Comme il est dit plus haut, pour coder, n'importe quelle machine fera l'affaire, mais un écran assez grand te permet d'avoir une vue d'ensemble sous Xcode, ce qui n'est pas négligeable.
Donc si tu veux un ordinateur pour chez toi, le iMac me semble une bonne solution. Si par contre tu comptes prendre la poudre d'escampette et coder sous le soleil (attention, écran brillant !!!) de la fac ou autre, et bien le MacBook Pro semble plus te convenir.

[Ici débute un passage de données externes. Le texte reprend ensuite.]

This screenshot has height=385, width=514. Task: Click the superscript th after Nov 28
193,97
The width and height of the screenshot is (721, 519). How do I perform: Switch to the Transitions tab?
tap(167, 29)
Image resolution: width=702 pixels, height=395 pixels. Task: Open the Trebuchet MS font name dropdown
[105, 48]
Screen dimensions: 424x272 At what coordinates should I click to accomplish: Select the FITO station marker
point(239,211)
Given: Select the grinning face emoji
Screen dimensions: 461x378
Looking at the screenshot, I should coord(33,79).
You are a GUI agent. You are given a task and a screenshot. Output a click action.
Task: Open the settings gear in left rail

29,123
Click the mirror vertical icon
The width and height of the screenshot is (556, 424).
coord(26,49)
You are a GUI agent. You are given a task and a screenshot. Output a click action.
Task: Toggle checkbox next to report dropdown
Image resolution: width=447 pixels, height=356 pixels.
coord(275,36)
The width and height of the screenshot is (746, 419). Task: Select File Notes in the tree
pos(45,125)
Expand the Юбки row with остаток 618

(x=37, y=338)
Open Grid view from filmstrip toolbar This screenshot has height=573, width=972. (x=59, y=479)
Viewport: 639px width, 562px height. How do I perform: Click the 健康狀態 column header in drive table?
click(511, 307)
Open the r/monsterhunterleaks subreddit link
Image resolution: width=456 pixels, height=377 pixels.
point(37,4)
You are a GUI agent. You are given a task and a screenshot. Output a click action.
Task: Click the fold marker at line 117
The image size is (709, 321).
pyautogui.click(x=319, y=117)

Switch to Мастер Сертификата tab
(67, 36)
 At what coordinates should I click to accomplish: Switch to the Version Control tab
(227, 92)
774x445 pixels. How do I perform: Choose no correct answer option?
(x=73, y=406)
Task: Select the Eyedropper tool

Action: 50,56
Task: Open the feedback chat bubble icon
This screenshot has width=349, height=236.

Bon courage, et vive ce genre de dilemmes !!!!


----------



## grumff (3 Avril 2009)

Si c'est pour jouer à wow, même le macmini fait l'affaire. C'est qu'au niveau de la carte 3D qu'il pêche, le processeur est hyper correct. Mais il doit même être capable de faire tourner un cod4 (certes pas de façon optimale).


----------



## Céroce (6 Avril 2009)

Pour coder, privilégie un grand écran et un clavier avec un pavé numérique. XCode est lent sur ma machine qui n'a pas loin de 5 ans, mais reste très utilisable. Alors, même sur le MacMini, il doit dépoter.


----------